Jules Koostachin, Film Director, Owner of VisJuelles Productions Inc. and Contributor, A Perfect Offering
Dr. Jules Koostachin is an InNiNew IsKwew (Swampy Cree woman) and a band member of Attawapiskat First Nation located in what is now called northern Ontario. Jules was raised by her Cree speaking grandparents in Moosonee, as well as in Ottawa with her mother, a residential school warrior. She is a graduate of Concordia University’s Theatre program and Ryerson University’s Documentary Media Master’s program. In 2010, Jules was awarded an Award of Distinction and an Academic Gold Medal for her thesis documentary film Remembering Inninimowin. She is the mother of four incredible sons, a published writer, a performance artist, an academic and an award-winning filmmaker. She completed her PhD with the Institute of Gender, Race, Sexuality, and Social Justice program at the University of British Columbia with a focus on Indigenous documentary practices. Jules is represented by The Characters Talent and Lucas Talent in Vancouver, and she is the voice of Layla (Molly’s mom) on the award-winning animated series Molly of Denali. Jules has also been actively working with Indigenous communities supporting women and children who face barriers.
To learn more about Jules Koostachin and her work, please visit her website.

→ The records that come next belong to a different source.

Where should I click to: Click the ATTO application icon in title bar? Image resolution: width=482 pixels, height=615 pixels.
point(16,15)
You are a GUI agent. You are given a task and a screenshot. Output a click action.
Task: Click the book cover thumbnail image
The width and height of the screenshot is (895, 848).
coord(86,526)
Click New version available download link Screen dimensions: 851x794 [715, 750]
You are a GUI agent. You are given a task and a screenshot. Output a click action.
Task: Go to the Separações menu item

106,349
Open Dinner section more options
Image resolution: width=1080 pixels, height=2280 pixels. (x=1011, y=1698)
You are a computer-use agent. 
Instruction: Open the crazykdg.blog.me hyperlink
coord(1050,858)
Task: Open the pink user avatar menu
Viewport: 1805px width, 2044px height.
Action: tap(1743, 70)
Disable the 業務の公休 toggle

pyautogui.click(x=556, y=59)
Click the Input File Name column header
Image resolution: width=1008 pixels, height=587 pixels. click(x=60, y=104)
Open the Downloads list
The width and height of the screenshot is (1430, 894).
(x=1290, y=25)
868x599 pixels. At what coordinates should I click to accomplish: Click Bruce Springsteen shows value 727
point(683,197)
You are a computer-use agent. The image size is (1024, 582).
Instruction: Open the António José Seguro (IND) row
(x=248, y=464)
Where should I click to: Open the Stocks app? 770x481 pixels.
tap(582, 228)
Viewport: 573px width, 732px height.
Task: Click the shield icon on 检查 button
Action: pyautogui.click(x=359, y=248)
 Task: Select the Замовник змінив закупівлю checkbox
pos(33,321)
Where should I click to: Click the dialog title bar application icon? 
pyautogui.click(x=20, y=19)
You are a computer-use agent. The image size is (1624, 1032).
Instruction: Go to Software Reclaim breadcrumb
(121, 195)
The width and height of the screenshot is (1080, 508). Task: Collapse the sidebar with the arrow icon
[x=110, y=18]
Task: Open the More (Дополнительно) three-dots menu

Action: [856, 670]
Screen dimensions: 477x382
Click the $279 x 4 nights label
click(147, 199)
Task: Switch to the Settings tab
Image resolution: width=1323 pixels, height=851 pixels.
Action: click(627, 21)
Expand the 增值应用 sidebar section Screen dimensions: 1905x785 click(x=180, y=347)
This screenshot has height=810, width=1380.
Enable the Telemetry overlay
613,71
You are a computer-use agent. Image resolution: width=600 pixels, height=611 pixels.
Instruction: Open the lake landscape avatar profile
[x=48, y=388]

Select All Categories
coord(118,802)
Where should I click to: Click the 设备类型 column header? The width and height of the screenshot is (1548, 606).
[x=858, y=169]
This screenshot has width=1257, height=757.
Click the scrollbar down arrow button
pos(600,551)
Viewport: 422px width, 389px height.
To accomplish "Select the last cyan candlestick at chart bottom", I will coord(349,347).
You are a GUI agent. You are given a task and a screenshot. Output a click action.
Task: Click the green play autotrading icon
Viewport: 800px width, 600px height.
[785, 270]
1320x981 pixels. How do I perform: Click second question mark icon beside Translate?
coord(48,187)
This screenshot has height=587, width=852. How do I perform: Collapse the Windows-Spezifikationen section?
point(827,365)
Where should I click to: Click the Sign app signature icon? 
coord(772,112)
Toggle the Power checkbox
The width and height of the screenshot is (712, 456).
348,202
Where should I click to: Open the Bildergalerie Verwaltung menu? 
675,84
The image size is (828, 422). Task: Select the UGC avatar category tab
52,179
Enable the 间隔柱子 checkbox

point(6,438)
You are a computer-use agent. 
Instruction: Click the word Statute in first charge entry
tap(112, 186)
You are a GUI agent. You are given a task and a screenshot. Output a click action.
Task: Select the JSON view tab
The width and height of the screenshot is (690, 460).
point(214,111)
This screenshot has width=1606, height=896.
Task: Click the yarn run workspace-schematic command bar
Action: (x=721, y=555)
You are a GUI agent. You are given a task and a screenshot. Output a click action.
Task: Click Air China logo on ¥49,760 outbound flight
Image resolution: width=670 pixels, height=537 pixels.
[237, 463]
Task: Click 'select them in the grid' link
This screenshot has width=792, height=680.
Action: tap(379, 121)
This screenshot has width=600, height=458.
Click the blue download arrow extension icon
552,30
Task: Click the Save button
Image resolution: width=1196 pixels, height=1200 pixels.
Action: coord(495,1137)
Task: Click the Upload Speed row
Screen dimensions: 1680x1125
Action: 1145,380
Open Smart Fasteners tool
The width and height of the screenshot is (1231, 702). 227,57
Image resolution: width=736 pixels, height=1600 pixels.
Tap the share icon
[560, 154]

Marina Nemat, Author & Contributor, A Perfect Offering
Marina Nemat was born in 1965 in Tehran, Iran. After the Islamic Revolution of 1979, she was arrested at the age of sixteen and spent more than two years in Evin, a political prison in Tehran, where she was tortured and came very close to execution. She came to Canada in 1991 and has called it home ever since. Her memoir of her life in Iran, Prisoner of Tehran, was published in Canada in 2007, has been published in 29 other countries, and has been an international bestseller. In 2007, Marina received the inaugural Human Dignity Award from the European Parliament and, in 2008, the Grinzane Prize in Italy. She was the recipient of the Morris Abram Human Rights Award from UN Watch in Geneva, Switzerland, in 2014. In February 2017, she received Premio Ceppo Pistoia, a prestigious award given every year in Tuscany, Italy. In 2008/2009, she was an Aurea Fellow at University of Toronto’s Massey College, where she wrote her second book, After Tehran: A Life Reclaimed, published in 2010. Marina regularly speaks at high schools, universities, and conferences around the world, and has spoken at University of Milan, Oxford University, Yale, Tufts, Berkeley, and Stanford, to name a few. She has served on the Board of Directors at the CCVT (Canadian Centre for Victims of Torture), Vigdis (a Norwegian charitable organization that provides legal and other forms of assistance to female political prisoners around the world), Writers in Exile at PEN Canada, and the International Council of the Human Rights Foundation in the U.S. She has a Certificate in Creative Writing from the School of Continuing Studies at University of Toronto and currently teaches memoir writing at the SCS.